L’emergenza sanitaria di questi giorni, che sta mettendo a durissima prova il sistema sanitario nazionale, ne sta evidenziando tutti i punti deboli: gli ospedali sono sotto stress, i reparti di terapia intensiva sono quasi al collasso, il personale è allo stremo delle forze. Questi aspetti non sono però casuali, ma il risultato di politiche scellerate che hanno depredato la Sanità pubblica, portante avanti dai governi, di ogni colore politico, degli ultimi 30 anni.

DESCRIZIONE DEL COMPITO >>
Prosegui il brano sull'emergenza sanitaria e sui tagli alla sanità pubblica, ripartendo subito dopo la sua ultima frase. I dati riportati più avanti non hanno alcun ruolo in questo lavoro.

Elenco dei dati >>
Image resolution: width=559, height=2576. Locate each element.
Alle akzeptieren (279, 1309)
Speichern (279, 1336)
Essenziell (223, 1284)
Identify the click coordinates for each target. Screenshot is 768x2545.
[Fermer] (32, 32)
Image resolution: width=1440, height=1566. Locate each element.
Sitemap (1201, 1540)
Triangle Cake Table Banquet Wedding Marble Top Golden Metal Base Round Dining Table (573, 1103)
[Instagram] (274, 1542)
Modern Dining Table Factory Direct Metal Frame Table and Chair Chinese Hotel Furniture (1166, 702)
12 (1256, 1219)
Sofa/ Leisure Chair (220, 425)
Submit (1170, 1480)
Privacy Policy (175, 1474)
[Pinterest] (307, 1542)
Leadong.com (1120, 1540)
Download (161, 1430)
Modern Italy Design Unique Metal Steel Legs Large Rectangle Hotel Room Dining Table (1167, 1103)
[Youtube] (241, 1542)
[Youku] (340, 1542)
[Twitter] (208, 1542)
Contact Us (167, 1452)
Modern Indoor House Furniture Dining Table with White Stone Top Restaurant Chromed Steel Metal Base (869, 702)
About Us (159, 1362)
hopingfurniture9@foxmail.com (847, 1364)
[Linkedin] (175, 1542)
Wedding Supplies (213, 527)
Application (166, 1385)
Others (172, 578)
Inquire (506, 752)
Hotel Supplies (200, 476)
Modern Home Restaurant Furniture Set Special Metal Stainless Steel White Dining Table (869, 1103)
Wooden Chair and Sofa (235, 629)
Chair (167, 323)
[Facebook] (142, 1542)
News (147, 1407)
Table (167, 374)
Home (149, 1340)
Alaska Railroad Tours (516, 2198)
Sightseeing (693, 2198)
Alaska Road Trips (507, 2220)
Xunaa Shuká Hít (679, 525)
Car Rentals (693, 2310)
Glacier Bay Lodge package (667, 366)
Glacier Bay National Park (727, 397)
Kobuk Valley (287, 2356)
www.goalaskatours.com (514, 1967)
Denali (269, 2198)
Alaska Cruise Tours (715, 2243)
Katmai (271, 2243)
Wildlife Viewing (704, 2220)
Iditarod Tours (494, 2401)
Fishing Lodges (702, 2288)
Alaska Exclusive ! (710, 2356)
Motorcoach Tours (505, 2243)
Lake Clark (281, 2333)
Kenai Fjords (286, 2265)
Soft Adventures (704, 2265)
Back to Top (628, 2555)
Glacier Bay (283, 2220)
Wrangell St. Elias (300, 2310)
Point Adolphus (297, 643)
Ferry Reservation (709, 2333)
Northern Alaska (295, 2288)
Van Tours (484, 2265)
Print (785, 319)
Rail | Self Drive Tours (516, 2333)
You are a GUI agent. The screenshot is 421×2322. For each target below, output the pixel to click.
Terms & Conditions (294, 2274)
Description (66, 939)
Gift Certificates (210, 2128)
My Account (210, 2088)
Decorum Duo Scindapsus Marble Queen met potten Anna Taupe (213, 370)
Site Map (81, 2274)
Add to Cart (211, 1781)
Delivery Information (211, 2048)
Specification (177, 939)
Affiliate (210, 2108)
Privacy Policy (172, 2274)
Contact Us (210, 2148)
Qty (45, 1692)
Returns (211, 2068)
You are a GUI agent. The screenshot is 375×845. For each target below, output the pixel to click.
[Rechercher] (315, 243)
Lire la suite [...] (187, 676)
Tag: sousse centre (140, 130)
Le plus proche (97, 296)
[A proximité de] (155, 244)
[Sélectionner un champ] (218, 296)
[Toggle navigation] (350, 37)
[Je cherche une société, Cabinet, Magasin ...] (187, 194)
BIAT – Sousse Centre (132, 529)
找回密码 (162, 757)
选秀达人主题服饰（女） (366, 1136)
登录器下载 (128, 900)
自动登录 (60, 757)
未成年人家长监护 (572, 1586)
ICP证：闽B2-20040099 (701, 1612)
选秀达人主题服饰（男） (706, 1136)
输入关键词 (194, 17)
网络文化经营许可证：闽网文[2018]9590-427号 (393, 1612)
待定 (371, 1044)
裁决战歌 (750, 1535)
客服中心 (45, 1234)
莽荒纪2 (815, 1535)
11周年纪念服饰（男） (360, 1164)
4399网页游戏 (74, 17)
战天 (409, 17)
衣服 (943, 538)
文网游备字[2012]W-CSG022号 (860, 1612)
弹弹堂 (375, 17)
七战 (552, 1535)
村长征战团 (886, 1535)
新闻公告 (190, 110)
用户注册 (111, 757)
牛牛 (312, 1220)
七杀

RISPOSTA >>
La fondazione GIMBE ha certificato che in 10 anni si sono persi 37 miliardi di finanziamenti (dal 2010 la spesa sanitaria è aumentata solo dello 0,9% contro una crescita media dell’inflazione dell’1,07%). La parte più consistente dei tagli, circa 25 miliardi, è avvenuta tra il 2010 e il 2015, con le manovre finanziarie dei governi Berlusconi e Monti; successivamente, nel periodo 2015 – 2019 sono state destinati alla sanità circa 12 miliardi in meno di quelli programmati, per esigenze di finanza pubblica. Nel 2018 la spesa sanitaria in Italia rappresentava l’8,8% del PIL, che però diventa 6,5% se si considerano solo gli investimenti pubblici. Inoltre il Def 2019 ha definito una progressiva riduzione del rapporto tra spesa sanitaria e PIL: 6,6% nel 2019-2020, 6,5% nel 2021, 6,4% nel 2022.
Dal 1997 al 2015 è stato dimezzato il numero dei posti letto, passando da 311 mila (5,8 ogni mille abitanti) a soli 191 mila (3,6 ogni mille abitanti); i posti per i casi acuti e la terapia intensiva sono passati da 575 ogni 100 mila abitanti ai 275 attuali.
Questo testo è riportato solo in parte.